A captive refers to a form of self-insurance, where an organisation creates a licensed insurance subsidiary to cover its own risks rather than buying commercial insurance policies from an insurer.

Although the session speakers agreed that more multinational businesses would be seeking to establish captives in the years to come – with this model being “more important” for very large organisations – they additionally confirmed that there was a territorial pain point in terms of global companies wanting equally global captives.

An insurer representative speaking on the panel said: “[Captives are] limited to its licensing capabilities where it is. So, [within] a multinational [insurance] programme, the client still needs local policies in territories that it can’t cover itself. That’s where the insurance market will always be involved.

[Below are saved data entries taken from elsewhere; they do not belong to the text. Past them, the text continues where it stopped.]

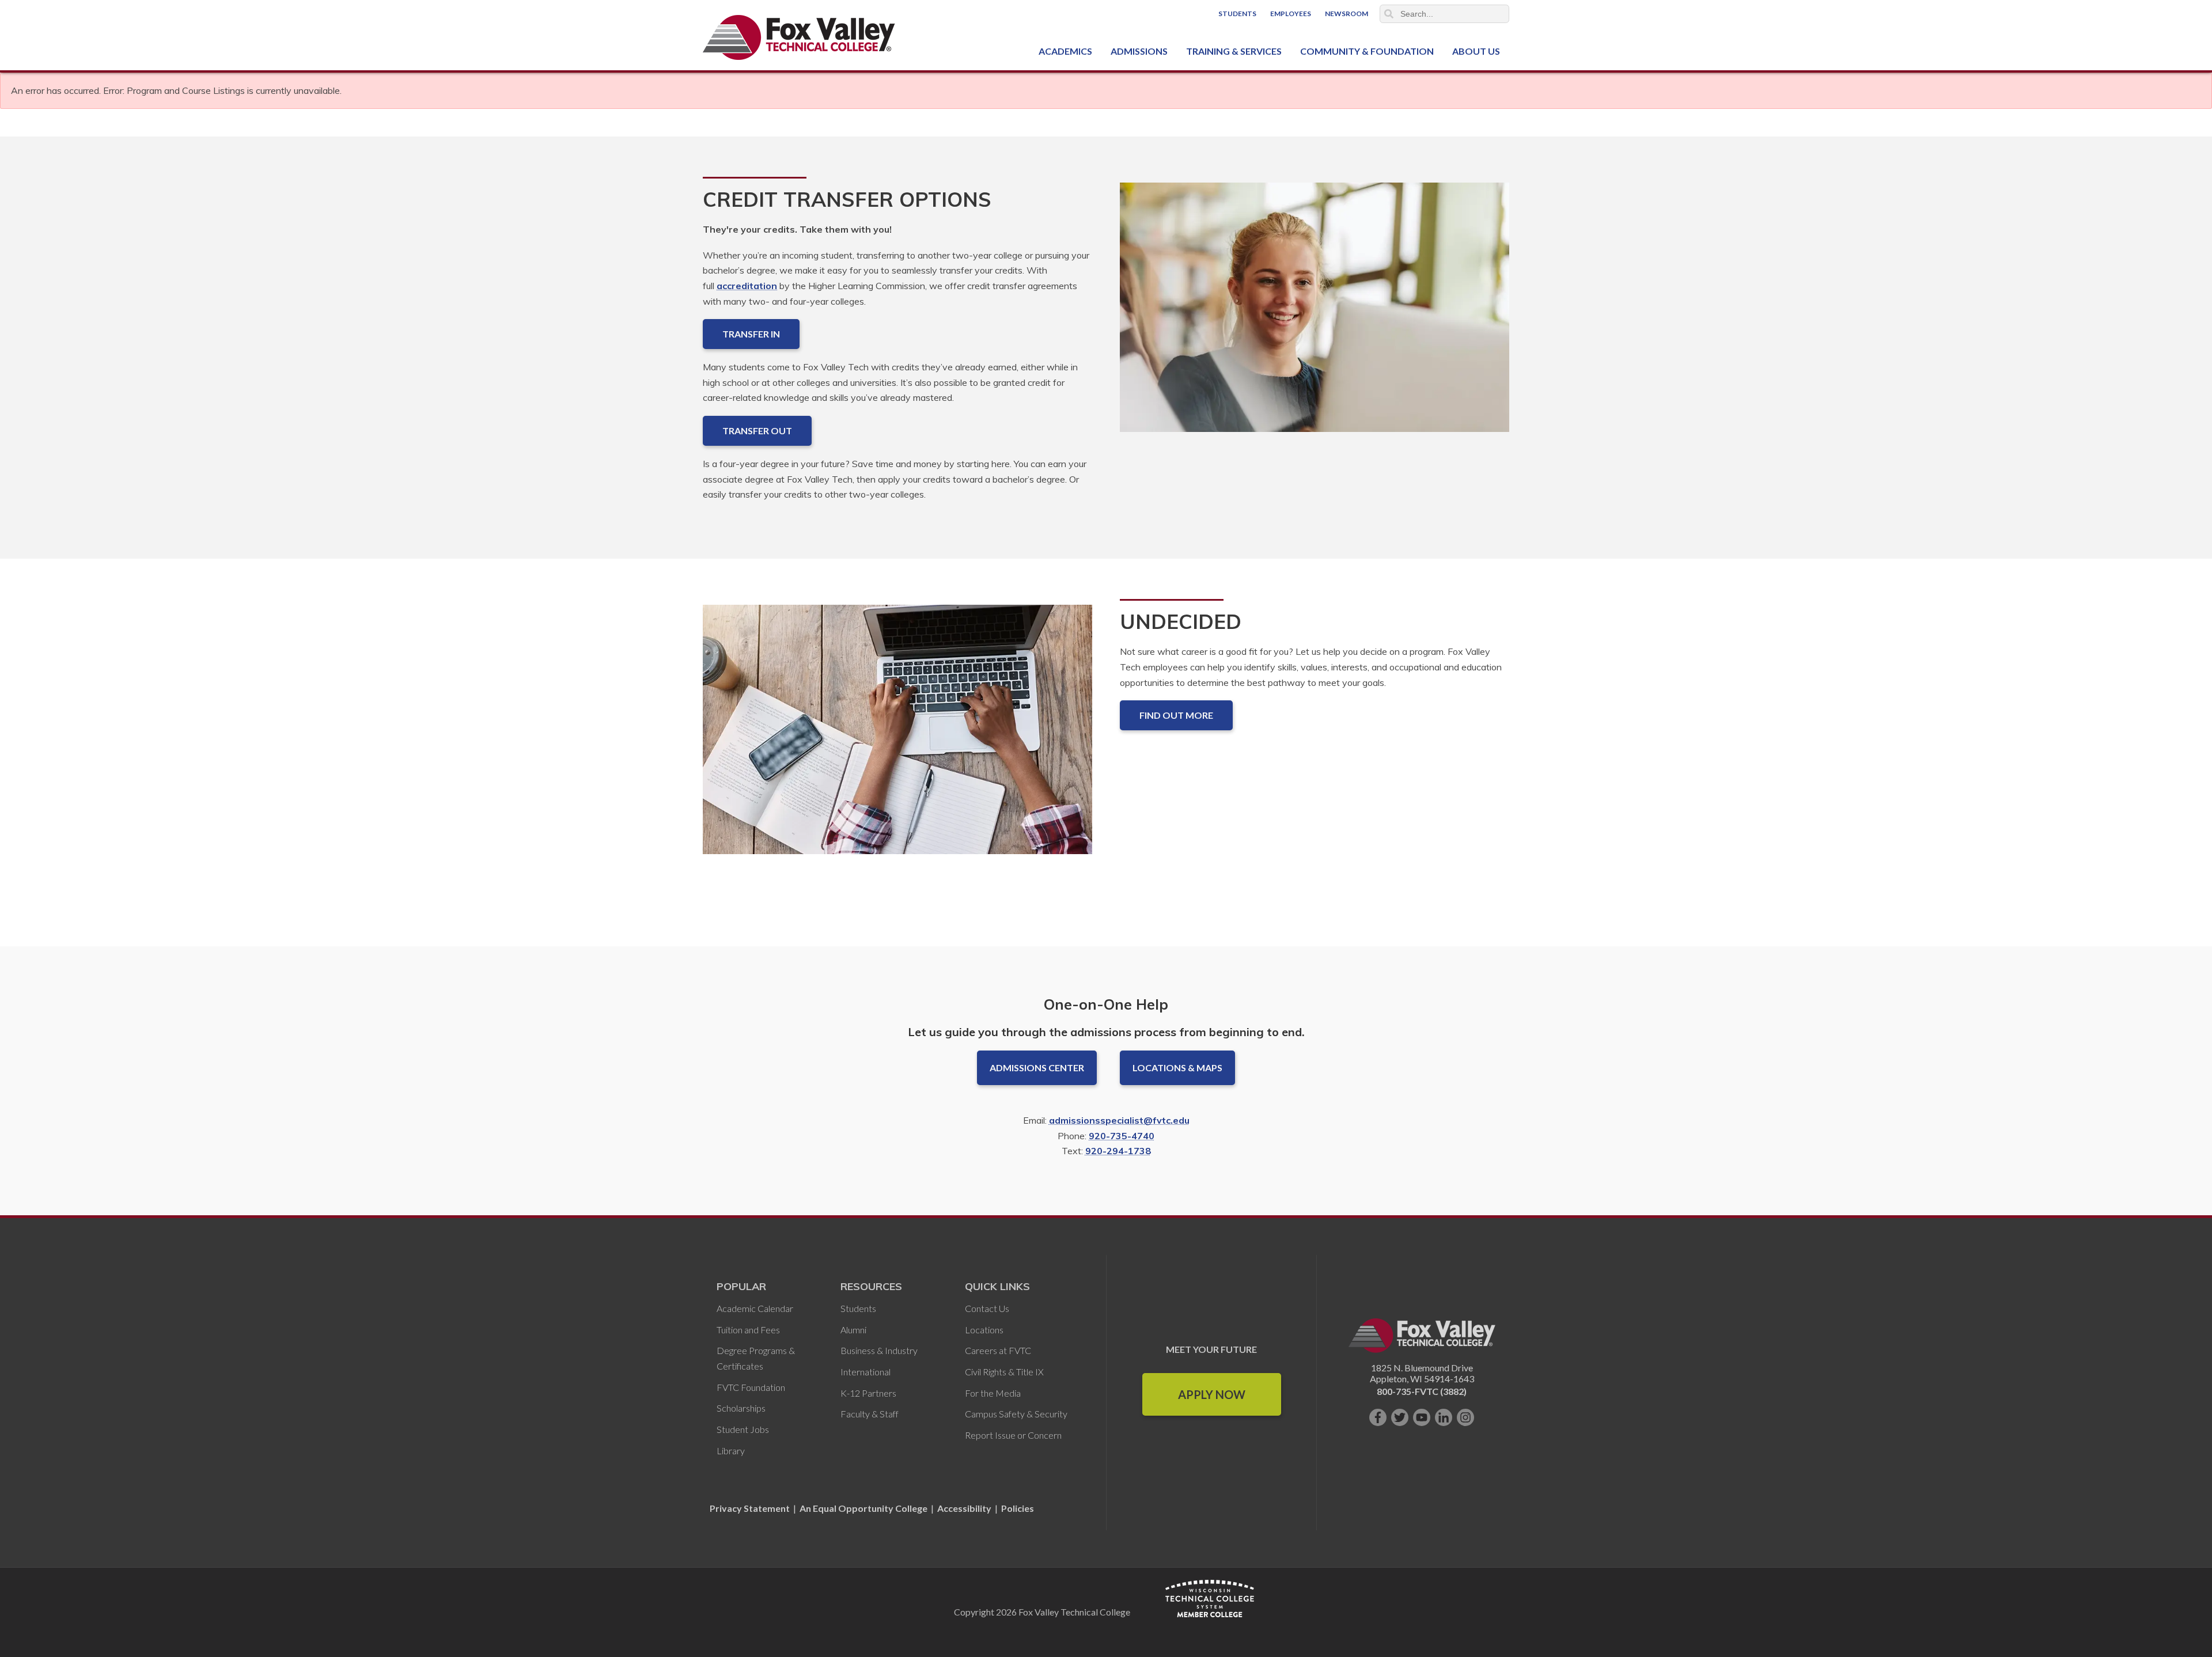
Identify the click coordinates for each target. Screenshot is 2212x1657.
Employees (1290, 13)
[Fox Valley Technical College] (799, 37)
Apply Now (1211, 1394)
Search (1389, 14)
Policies (1017, 1508)
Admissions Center (1037, 1067)
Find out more (1176, 715)
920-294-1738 (1118, 1151)
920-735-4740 (1121, 1136)
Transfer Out (757, 430)
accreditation (747, 285)
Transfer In (751, 333)
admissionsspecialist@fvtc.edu (1119, 1120)
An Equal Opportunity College (863, 1508)
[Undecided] (897, 739)
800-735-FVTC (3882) (1422, 1391)
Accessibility (964, 1508)
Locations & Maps (1177, 1067)
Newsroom (1346, 13)
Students (1237, 13)
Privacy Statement (750, 1508)
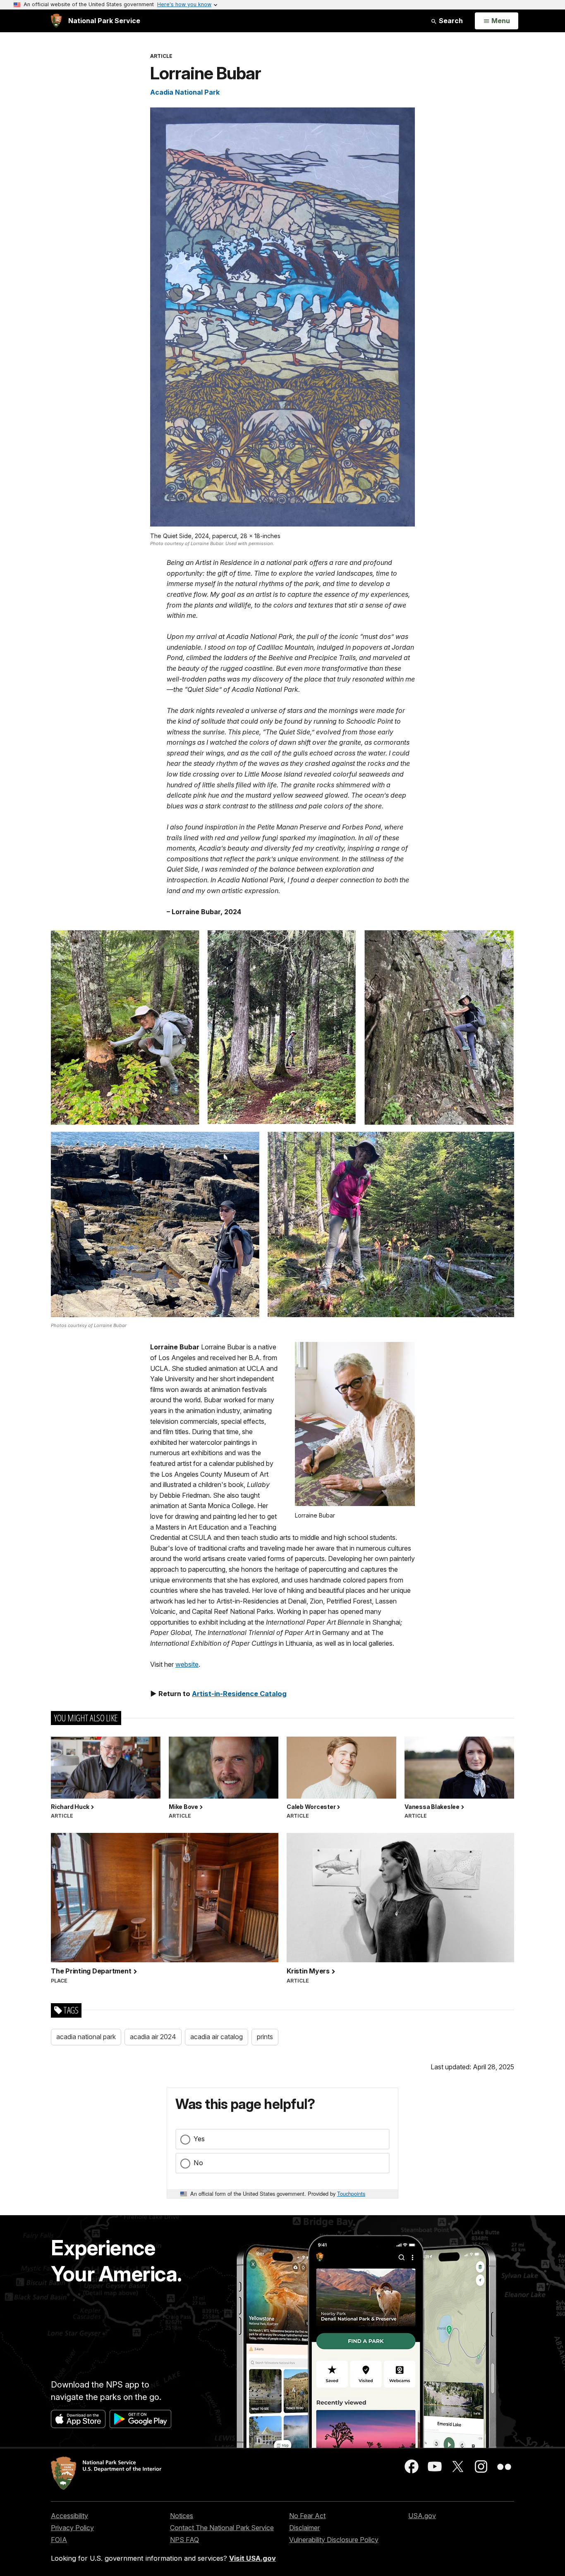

“I don’t think there’s many captives out there that [are] trying to build their own [global] network.”

A risk professional panellist agreed: “For a big, global organisation, regulatory compliance needs to always be front and centre. So, while we have the ability to [have] direct and reinsurance [captives], we still need insurers to issue local policies, to make sure that we are compliant.”

Direct pricing versus reinsurance

The panellists highlighted that there are two main forms of captive that companies can implement – a “direct pricing captive with an insurance licence” or “a reinsurance captive, which is set up just to assume risk to main function companies”.

Further clarifying a reinsurance captive, a speaker continued: “The insurance company would place the insurance where it’s needed and the captive would reinsure some of that risk.”

As for the direct pricing captive option, the speaker added that these arrangements typically require more capital, as well as a “bigger staff” including “support functions” such as actuarial and underwriting. The insurance licence held by this type of captive will also “depend [on] where that captive is based”.

The expert panellists noted that insurers still had an active role to play in successful captives and they debated what fronting insurers needed to bring to the table in order to support risk managers.

One speaker identified important insurer traits as being “flexibility”, having “an extensive network that aligns the footprint of the organisation” and operating “embedded processes within their own organisation that enables the programme to be run quite efficiently”.

She continued: “Multinational programmes are administrative heavy and as a buyer, we don’t want to chase things up. We just want the machine to work efficiently [and] effectively.

“Technology has got a huge opportunity here to improve that process for fronting arrangements.”

The panellists agreed that insurers had to prepare for more captives to hit risk management strategies and recognise that there was appetite for these captives to be implemented across different jurisdictions.